当時のソーシャルゲームの主流はカードゲームで、クエスト・レイドをこなしつつガチャで引いたカードを合成して強化していくスタイルが一般的でした。そしてその多くがシステムはほとんど同じで見た目だけを変えた「柄替え」アプリでした。

その中で行われたのが二つの共通化です。

コードの共通化

今までのアプリでは元のアプリのソースからフォークするなどして別のプロジェクトとして独立させそれに対して各チームが開発を行うと言う感じでしたが、今回の共通化ではゲームのコアとなるロジック部分をサブモジュールとして分離し、各アプリでは画像やテンプレートを管理しつつロジック部分は共通モジュールを参照するようにしました。これによってサブモジュール一回の更新で多くのアプリにその更新が反映できるようになるという目論みです。

チームメンバー(プログラマー)の共通化

コードを共通化したことにより少ないメンバーでアプリの開発が出来るという見込みから複数のアプリのメンバーが統合し、これまでアプリA・アプリBという編成だったチームが、ガチャ・イベントといった機能別のチームになりました。

結果は失敗だった

結論を言ってしまえばこのやり方は明らかに失敗でした。

プログラマーのモチベーション低下

これまでのやり方では各アプリごとのチーム1であったため自分の開発するアプリをやり込みながら意見を言い合って技術者も企画出しに参加していましたが、対応しなければいけないアプリが増えてひとつのアプリに愛着を持ってやり込むということが難しくなり、仕様を理解する程度にしかプレイしなくなりました。そうすると自己肯定的に開発をするのではなく単に時間を切り売りして作業をするという感覚になり技術者のモチベーションは低下しがちになりました。

開発効率の低下

ゲームロジックをサブモジュール化するというアイディアは似たようなアプリを運営する上で効率的なようにも見えましたが、実際に運用すると柄替えとはいえ細かな仕様の違いがあったりアプリごとのイベント開発もあるためだんだんと無理が出てきて、結果的にひとつのアプリの修正が他のアプリに影響してしまうため簡単に更新をすることが出来ず開発が硬直してしまうこともありました。
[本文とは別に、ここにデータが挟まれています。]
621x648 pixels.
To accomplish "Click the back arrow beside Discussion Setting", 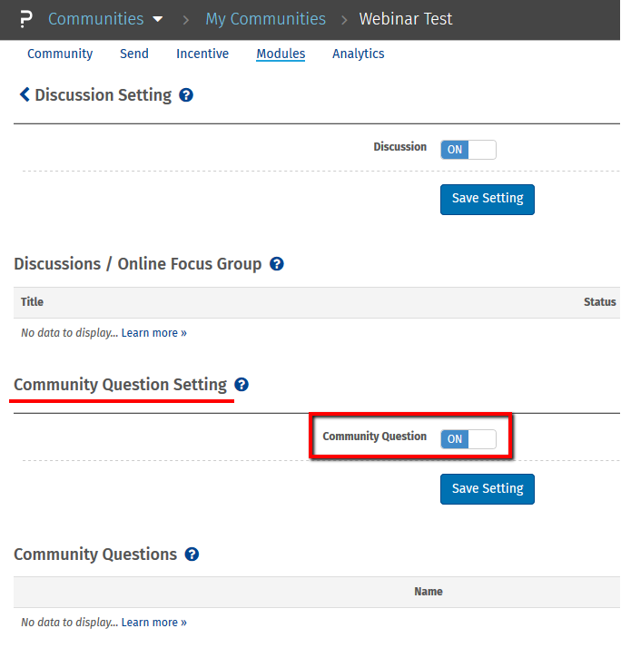I will pyautogui.click(x=25, y=95).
また、グリモバのカードゲーム時代もそれほど長く続かないことは明らかだったので共通化すること自体が不可能になっていきました。

教訓

これらの失敗から再確認できたことは以下のようなことです。

人間は機械ではない

一見効率的なように見える管理手法も人間の感情やモチベーションを考慮していない場合があります。仕事をする人のモチベーションがあがらなければ大抵のプロジェクトは失敗するか開発期間が長くなります。

無理に共通化しようとしてはいけない

プログラミングに関わる人は共通化することで後の開発が楽になったりコードがかっこ良くなったりということを目論んで共通化を考えますが、それは今回の失敗の様に逆に開発効率を下げることもあります。また、共通化がプロジェクトの意図からかけ離れた技術者のエゴでないかを考えることも必要かもしれません。

おわりに

今回は共通化の失敗について書きましたが、現在は各アプリごとのチーム編成になり、このときに作った本当に共通化するべきモジュールは技術支援チームというアプリを横断的に開発をするチームがメンテナンスをして現在も使われているので完全な失敗ということではありません。

プロジェクトには今回の失敗ようなこともあるということを頭の片隅に入れておくといいと思って投稿してみました。

  1. これまでも技術基盤チームやインフラチームなどアプリを横断的に見るチームはあったし、デザイナーも他アプリのヘルプなどで横断的に見る人もいた。